Though the Iraqi premier was unable to state exactly how many foreign fighters had left the fight for Mosul, he also made claims that his forces, backed by the US and Iran, had managed to kill “many” Daesh militants.

Read: US general says 6 months to recapture Mosul, Raqqa

Again, Al-Abadi did not say exactly how many Daesh fighters had been killed in the battle for Mosul, now nearing its fifth month.
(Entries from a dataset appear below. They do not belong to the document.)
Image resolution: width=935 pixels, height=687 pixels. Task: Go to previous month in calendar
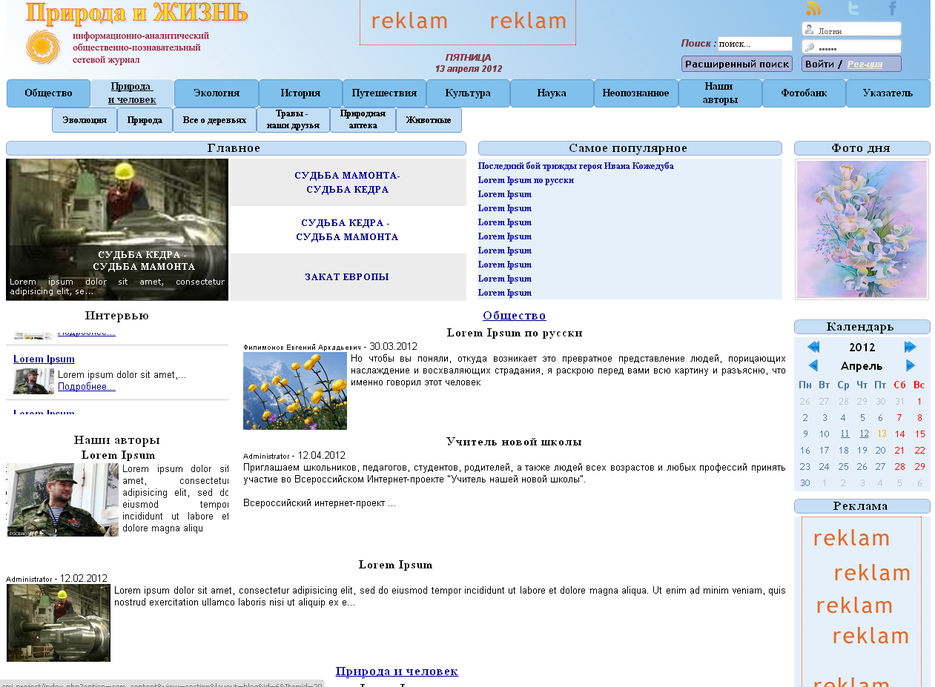(x=813, y=366)
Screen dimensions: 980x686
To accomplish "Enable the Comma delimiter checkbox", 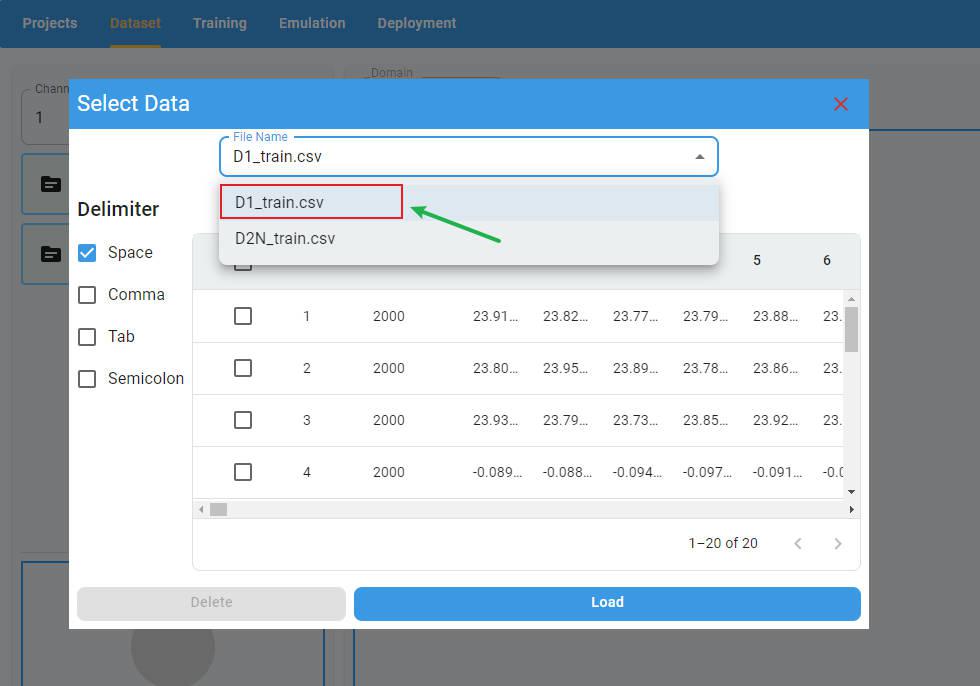I will [87, 295].
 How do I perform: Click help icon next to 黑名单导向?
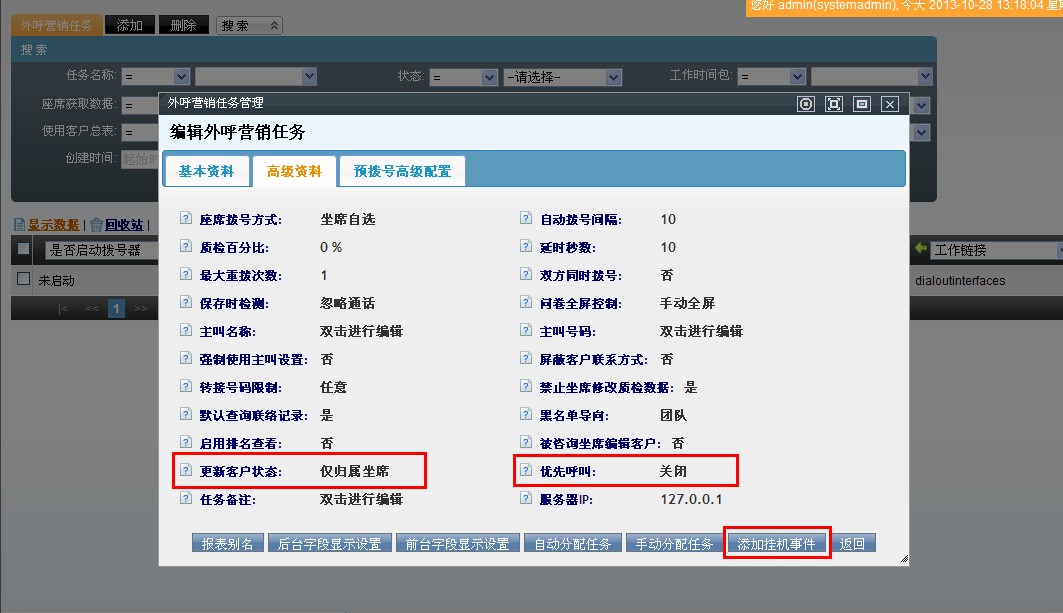click(525, 414)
On the other hand, Daesh have claimed to have killed over 6,500 Iraqi troops, allied Shia jihadists and Kurdish militants.

Daesh numbers unknown

Al-Abadi’s claims come despite the fact that the Soufan Group, a security intelligence consultancy, released a report in December 2015 on foreign fighters in both Iraq and Syria, estimating that between 27,000-31,000 people from 86 countries had travelled to join mainly Daesh, but other militant groups also.

No one knows precisely how many militants are fighting for Daesh. However, and a month after the United States began bombing them, the CIA estimated in September 2014 when Daesh was almost at the height of its power that the organisation had access to anything between 20,000 to 31,500 fighters across both Iraq and Syria.

A year later, Colonel Steve Warren, then-spokesman for the US-led coalition, confirmed that “we [the US] estimate there’s between 20,000 and 30,000 [Daesh] members operating inside both Iraq and Syria.”

Read: UN: Mosul mine, explosives removal could cost $50 million

Daesh’s ability to maintain high levels of manpower despite an extensive US bombing campaign that the Pentagon claimed killed around 20,000 militants when speaking to USA Today in late 2015.

With Daesh seemingly replacing its killed operatives with a steady influx of foreign fighters throughout 2015, and initial estimates of militants inside Mosul proper ranging between 3,000 to 5,000 fighters, it is unclear whether the Iraqi prime minister was exaggerating for public consumption or whether he had access to intelligence that he was not fully disclosing to the governors tasked with acting against the militant group and securing their provinces.

The Iraqi government mustered some 100,000 men to recapture Mosul from a Daesh force numbering at most 5,000 fighters. After almost four full months of fighting, the Iraqi military has failed to enter a single district of Daesh-held western Mosul.